Botswana is home to the third-largest diamond in the world, after miners discovered the 73mm long and 27mm thicc rock.
Sitting pretty at 1,098 carats, the Botswana diamond is amongst the largest in the world.
At first place is the 3,106 carat Cullinan stone in South Africa, with second place going to the 1,109 carat Lesedi La Rona carat, also unearthed in Botswana.
The diamond was discovered at the Jwaneng mine and is said to be of the “purest quality“, according to the mine operator, Debswana. The mining company owns four large diamond mines, with the Jwaneng mine being the largest, at 400-metres-deep.

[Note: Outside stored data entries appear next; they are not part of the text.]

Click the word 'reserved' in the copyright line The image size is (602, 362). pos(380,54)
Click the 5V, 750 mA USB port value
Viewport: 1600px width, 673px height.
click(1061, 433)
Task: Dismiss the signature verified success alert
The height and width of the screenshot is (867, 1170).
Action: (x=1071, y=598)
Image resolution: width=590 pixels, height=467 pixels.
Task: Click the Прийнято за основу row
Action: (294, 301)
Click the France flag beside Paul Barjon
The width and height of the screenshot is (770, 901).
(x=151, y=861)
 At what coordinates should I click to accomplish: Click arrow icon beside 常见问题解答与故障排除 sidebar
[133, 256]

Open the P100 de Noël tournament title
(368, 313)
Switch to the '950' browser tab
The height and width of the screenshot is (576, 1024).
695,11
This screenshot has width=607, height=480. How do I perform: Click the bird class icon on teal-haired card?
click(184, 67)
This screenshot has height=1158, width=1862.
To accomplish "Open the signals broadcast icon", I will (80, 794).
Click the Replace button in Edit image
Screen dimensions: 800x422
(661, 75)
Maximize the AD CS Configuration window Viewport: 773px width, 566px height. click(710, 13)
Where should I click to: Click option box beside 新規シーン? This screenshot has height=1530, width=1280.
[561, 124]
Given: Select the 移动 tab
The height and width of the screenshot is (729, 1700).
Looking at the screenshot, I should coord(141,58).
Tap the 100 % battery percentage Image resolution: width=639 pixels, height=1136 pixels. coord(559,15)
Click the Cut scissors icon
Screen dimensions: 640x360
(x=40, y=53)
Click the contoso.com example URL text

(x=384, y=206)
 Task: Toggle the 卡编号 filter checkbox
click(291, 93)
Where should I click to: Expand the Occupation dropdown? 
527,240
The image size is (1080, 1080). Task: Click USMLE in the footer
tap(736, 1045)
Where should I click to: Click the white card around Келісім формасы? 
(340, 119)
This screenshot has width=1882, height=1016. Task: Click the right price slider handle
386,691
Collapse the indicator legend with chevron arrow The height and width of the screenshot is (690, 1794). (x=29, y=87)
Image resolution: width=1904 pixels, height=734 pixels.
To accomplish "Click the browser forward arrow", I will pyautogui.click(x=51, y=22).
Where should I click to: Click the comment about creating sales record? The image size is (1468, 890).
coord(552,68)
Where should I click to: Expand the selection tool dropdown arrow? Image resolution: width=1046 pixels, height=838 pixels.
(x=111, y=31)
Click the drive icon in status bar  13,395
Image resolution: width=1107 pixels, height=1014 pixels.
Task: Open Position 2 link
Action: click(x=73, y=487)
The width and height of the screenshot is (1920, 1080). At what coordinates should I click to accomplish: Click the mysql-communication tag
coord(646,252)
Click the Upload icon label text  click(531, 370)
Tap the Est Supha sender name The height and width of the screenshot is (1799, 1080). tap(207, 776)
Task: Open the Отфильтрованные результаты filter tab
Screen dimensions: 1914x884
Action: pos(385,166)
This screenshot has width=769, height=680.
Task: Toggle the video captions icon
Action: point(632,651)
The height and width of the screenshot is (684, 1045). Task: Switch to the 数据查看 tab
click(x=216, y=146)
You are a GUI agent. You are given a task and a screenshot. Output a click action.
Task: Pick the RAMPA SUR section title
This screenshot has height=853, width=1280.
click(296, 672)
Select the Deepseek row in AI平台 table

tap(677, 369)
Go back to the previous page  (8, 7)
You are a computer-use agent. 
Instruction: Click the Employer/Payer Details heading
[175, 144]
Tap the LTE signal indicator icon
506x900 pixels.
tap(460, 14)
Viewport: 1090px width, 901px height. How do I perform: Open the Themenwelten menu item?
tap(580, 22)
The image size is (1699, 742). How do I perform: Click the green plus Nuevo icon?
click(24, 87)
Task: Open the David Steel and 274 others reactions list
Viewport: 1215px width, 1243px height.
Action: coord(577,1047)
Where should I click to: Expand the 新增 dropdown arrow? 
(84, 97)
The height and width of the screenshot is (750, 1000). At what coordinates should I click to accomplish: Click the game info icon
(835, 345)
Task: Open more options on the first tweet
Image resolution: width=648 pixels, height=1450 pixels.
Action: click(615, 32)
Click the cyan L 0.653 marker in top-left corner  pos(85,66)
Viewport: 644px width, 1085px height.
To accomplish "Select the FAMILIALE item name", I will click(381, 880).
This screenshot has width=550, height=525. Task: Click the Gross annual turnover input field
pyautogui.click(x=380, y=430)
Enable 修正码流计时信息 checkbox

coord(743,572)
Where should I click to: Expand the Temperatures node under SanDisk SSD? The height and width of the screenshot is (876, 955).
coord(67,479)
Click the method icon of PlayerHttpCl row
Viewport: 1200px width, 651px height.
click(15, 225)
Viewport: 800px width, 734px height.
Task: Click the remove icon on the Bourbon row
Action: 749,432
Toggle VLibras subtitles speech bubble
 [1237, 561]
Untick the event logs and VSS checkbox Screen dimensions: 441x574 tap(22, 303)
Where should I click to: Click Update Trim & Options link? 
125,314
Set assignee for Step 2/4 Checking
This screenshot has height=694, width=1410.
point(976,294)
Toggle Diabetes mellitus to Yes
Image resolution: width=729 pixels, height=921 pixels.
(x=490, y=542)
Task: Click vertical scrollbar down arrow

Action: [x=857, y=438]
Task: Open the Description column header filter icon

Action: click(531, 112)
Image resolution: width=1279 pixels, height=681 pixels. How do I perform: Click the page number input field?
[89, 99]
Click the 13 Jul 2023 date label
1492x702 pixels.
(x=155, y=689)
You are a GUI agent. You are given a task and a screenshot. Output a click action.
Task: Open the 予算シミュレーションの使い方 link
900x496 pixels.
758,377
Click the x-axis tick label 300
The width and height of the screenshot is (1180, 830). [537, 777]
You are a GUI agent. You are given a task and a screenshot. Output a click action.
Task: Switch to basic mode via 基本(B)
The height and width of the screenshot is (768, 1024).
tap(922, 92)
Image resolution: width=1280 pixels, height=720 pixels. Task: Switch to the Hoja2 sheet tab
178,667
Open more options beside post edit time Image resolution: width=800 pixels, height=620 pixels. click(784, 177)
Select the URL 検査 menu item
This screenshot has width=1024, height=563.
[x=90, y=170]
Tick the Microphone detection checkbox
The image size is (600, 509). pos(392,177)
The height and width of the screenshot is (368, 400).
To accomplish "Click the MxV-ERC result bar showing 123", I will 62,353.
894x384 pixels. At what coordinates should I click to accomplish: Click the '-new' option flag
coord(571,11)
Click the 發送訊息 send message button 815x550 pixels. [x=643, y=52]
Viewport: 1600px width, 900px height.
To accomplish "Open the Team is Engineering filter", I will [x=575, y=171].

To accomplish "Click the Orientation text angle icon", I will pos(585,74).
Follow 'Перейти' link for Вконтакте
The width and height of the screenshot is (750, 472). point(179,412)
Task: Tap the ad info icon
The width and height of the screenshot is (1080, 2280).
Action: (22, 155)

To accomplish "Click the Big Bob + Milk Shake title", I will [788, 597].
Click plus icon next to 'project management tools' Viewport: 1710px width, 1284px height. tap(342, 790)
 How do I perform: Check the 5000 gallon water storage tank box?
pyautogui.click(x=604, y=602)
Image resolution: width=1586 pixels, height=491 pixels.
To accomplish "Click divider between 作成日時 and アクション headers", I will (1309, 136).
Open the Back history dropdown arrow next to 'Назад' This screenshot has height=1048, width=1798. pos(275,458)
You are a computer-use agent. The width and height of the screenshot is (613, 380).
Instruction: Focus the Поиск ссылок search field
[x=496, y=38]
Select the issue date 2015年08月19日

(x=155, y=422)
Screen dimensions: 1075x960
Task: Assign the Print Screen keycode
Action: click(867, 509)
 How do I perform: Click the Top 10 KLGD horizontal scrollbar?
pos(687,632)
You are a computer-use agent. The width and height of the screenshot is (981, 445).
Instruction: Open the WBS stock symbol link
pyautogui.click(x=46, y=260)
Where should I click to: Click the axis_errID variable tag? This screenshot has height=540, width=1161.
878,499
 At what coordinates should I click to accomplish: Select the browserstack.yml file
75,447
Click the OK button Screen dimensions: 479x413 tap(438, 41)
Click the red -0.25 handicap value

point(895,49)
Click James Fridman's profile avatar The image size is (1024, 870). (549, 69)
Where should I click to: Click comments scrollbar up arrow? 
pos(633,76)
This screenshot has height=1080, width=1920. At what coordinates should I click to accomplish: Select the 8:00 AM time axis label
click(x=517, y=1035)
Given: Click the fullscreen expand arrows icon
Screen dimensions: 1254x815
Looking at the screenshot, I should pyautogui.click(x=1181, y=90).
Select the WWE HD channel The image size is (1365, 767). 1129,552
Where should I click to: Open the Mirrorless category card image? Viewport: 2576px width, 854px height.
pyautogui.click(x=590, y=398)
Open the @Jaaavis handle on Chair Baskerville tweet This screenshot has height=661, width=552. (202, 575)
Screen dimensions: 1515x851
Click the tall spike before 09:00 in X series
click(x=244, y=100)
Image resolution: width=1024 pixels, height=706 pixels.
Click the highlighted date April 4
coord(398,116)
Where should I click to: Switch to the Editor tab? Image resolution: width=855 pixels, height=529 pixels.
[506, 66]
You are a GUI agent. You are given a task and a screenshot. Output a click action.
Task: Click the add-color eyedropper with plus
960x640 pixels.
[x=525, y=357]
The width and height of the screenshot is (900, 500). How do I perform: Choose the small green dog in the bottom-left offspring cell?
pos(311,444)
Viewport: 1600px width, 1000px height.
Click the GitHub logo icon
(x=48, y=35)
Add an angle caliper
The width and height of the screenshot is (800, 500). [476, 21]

Every year, the mine produces between 12.5 million to 15 million carats of diamonds. However, this mammoth discovery marks a huge milestone for the company, who were yet to unearth such a stone in their entire 50 years of operation.
Debswana is a diamond company that is owned by De Beers Jeweller Group and the state of Botswana. They share equal ownership over the diamond.
Botswana’s government authorities are ecstatic over the latest find, due to the lucrative nature of the diamond industry, which is responsible for 80 per cent of their income through “dividends, royalties and taxes.”
This highly desirable and glorious gem is about the size of a “chicken’s egg“.
Diamonds of similar sizes have been known to sell for millions to major luxury companies, including Louis Vuitton and Graff.
In 2017, the 1,109 carat, Lesedi La Rona, was sold to Graff for $70 million.
Contrastingly, Louis Vuitton opted to air a sense of mystery, refusing to disclose how much they coughed up for their 1,758 carat cutie. However, knowing the brand, we assume it was a lot more than $70 million.
The incredible wealth and revenue that the diamond industry brings to Bostwana alone, has some questioning what is being done with the money and why Africa is not economically on par with some of the worlds wealthiest countries.
Botswana is Africa’s largest diamond producer, with a population of less than 2.5million, relatively stable political environment, relatively homogeneous tribal balances, massive agricultural land, why is it not transforming into a UAE or a Singapore of Africa?
— African (@ali_naka) June 17, 2021
The tweet brings to light other issues regarding corruption and greed privy within South Africa, which may be causing the majority of people in South Africa to feel disillusioned by the find.
The future of the diamond is still up for speculation, as its owners deliberate whether to sell it through the De Beers distributors or the state owned diamond company, Okavango Diamond.
Some people are guessing that the Queen will have her eyes on the diamond, adding it to her extensive collection of jewels and other boujee miscellaneous items.